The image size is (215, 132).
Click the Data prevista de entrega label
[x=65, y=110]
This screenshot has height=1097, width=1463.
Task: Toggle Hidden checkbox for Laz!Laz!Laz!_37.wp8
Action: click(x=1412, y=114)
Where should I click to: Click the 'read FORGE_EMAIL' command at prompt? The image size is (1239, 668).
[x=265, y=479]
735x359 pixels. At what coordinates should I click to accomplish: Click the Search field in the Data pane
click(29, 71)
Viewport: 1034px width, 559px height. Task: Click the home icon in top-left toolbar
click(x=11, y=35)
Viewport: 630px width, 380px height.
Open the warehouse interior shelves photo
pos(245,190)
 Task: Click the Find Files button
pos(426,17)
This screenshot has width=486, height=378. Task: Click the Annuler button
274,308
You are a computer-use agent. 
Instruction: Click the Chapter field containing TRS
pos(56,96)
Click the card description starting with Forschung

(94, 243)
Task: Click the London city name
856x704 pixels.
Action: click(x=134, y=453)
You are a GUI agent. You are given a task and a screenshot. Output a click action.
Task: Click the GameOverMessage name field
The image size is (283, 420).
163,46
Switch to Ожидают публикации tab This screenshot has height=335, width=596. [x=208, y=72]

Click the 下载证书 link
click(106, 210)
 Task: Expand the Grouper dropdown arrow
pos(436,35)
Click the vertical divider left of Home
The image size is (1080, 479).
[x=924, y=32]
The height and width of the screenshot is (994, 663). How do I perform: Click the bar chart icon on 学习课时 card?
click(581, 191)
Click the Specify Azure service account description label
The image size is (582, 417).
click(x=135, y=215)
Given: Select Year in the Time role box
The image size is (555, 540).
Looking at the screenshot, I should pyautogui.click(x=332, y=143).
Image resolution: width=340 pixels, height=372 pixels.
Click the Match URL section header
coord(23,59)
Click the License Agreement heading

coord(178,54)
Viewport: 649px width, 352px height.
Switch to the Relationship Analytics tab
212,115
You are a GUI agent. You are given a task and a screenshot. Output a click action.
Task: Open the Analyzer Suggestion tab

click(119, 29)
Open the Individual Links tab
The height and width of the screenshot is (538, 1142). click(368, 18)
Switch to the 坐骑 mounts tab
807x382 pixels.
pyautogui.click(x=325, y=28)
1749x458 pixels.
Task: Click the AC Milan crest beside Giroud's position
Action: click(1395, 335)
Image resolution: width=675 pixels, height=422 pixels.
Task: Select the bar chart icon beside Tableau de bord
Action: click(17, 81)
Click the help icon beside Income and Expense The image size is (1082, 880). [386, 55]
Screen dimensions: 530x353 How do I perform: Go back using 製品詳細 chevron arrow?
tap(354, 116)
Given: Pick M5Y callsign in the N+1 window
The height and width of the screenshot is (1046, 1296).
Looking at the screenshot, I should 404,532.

• [EXERCISE PROMPT]: Retype exactly. Start at the line with "Switch to Ожидают" and stop at the last line of the data.

• [RESPONSE]:
Switch to Ожидают публикации tab This screenshot has height=335, width=596. [x=208, y=72]

Click the 下载证书 link
click(106, 210)
 Task: Expand the Grouper dropdown arrow
pos(436,35)
Click the vertical divider left of Home
The image size is (1080, 479).
[x=924, y=32]
The height and width of the screenshot is (994, 663). How do I perform: Click the bar chart icon on 学习课时 card?
click(581, 191)
Click the Specify Azure service account description label
The image size is (582, 417).
click(x=135, y=215)
Given: Select Year in the Time role box
The image size is (555, 540).
Looking at the screenshot, I should pyautogui.click(x=332, y=143).
Image resolution: width=340 pixels, height=372 pixels.
Click the Match URL section header
coord(23,59)
Click the License Agreement heading

coord(178,54)
Viewport: 649px width, 352px height.
Switch to the Relationship Analytics tab
212,115
You are a GUI agent. You are given a task and a screenshot. Output a click action.
Task: Open the Analyzer Suggestion tab

click(119, 29)
Open the Individual Links tab
The height and width of the screenshot is (538, 1142). click(368, 18)
Switch to the 坐骑 mounts tab
807x382 pixels.
pyautogui.click(x=325, y=28)
1749x458 pixels.
Task: Click the AC Milan crest beside Giroud's position
Action: click(1395, 335)
Image resolution: width=675 pixels, height=422 pixels.
Task: Select the bar chart icon beside Tableau de bord
Action: click(17, 81)
Click the help icon beside Income and Expense The image size is (1082, 880). [386, 55]
Screen dimensions: 530x353 How do I perform: Go back using 製品詳細 chevron arrow?
tap(354, 116)
Given: Pick M5Y callsign in the N+1 window
The height and width of the screenshot is (1046, 1296).
Looking at the screenshot, I should 404,532.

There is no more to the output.